Task instructions »
**1.** List every basic sense that the etymology note attributes to the Greek lexicon closely related to Gr. thele.
**2.** According to the etymology note, what is the more probable semantic origin of L. femina?
**3.** Reproduce the etymology note word for word, starting with "I am reasonably" and going on through "of small things.".

** START Extract **

Some basic material:-

http://www.bartleby.com/61/roots/IE92.html American Heritage on IE. root DHE-

http://www.bartleby.com/61/roots/IE94.html American Heritage on IE. root DHEI

http://www.bartleby.com/61/roots/IE92.html American Heritage on IE. root DHEIGH

There is a clear semantic and phonematic relation between these three roots, which I would argue are not distinct: the latter two are merely variants of the main root DHE-.

The dominant semantic content of all three roots is at its simplest set, do, make and the semantic value of suck or suckle occures only very tangentially. Even the lexicon under the American heritage entry for IE. DHE-, which it glosses as 'suck', has (for the most part) nothing to do with that meaning. In fact the only word with content of suck or suckle which one can positively associate to this root is the Greek verb thelaxo. This is itself an immediate derivate of Gr. thele nipple which is itself closely related to a Greek lexicon with basic senses of produce, be abundant, be fertile, nourish, care for. From this we can see that the semantic basis of Gr. thele is something like nourishing thing with specialization to nipple.

I am reasonably sure that the basic semantic value of L. femina has nothing to do with 'suck' or 'suckle'. I have dealt with this in some detail in a fully sourced article which is available (for free but copyright asserted) at:

http://www.europaic.com/Etymology%20of%20L.%20femina%20and%20L.%20fellare.htm

The punchline is that L. femina has a more probable semantic origin of female producer or perhaps female producer of small things.

** END Extract **
** START Supplied information **

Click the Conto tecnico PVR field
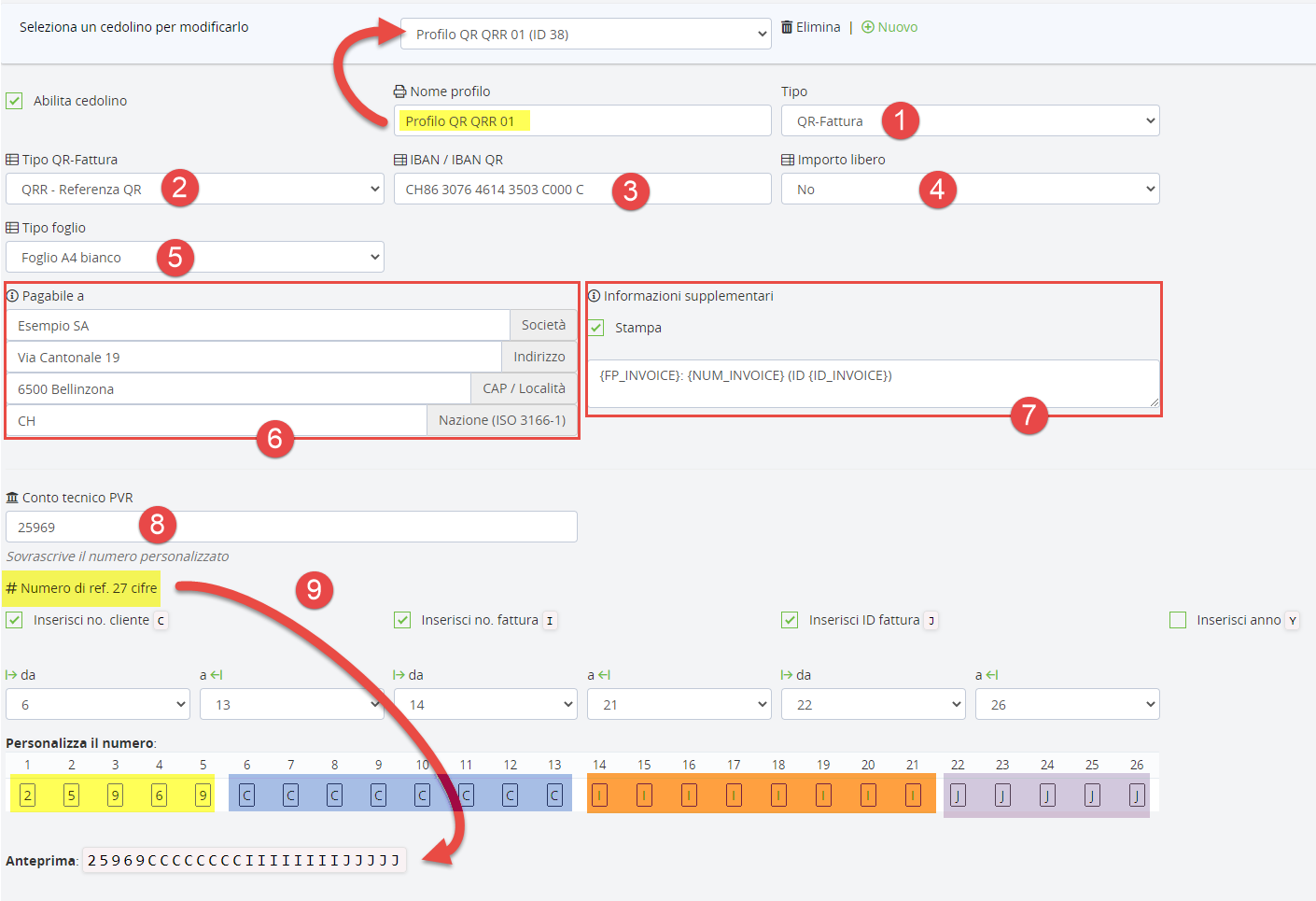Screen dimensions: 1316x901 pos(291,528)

** END Supplied information **

Answers to the problems »
**1.** produce, be abundant, be fertile, nourish, care for

**2.** Female producer, or perhaps female producer of small things.

**3.**
I am reasonably sure that the basic semantic value of L. femina has nothing to do with 'suck' or 'suckle'. I have dealt with this in some detail in a fully sourced article which is available (for free but copyright asserted) at:

http://www.europaic.com/Etymology%20of%20L.%20femina%20and%20L.%20fellare.htm

The punchline is that L. femina has a more probable semantic origin of female producer or perhaps female producer of small things.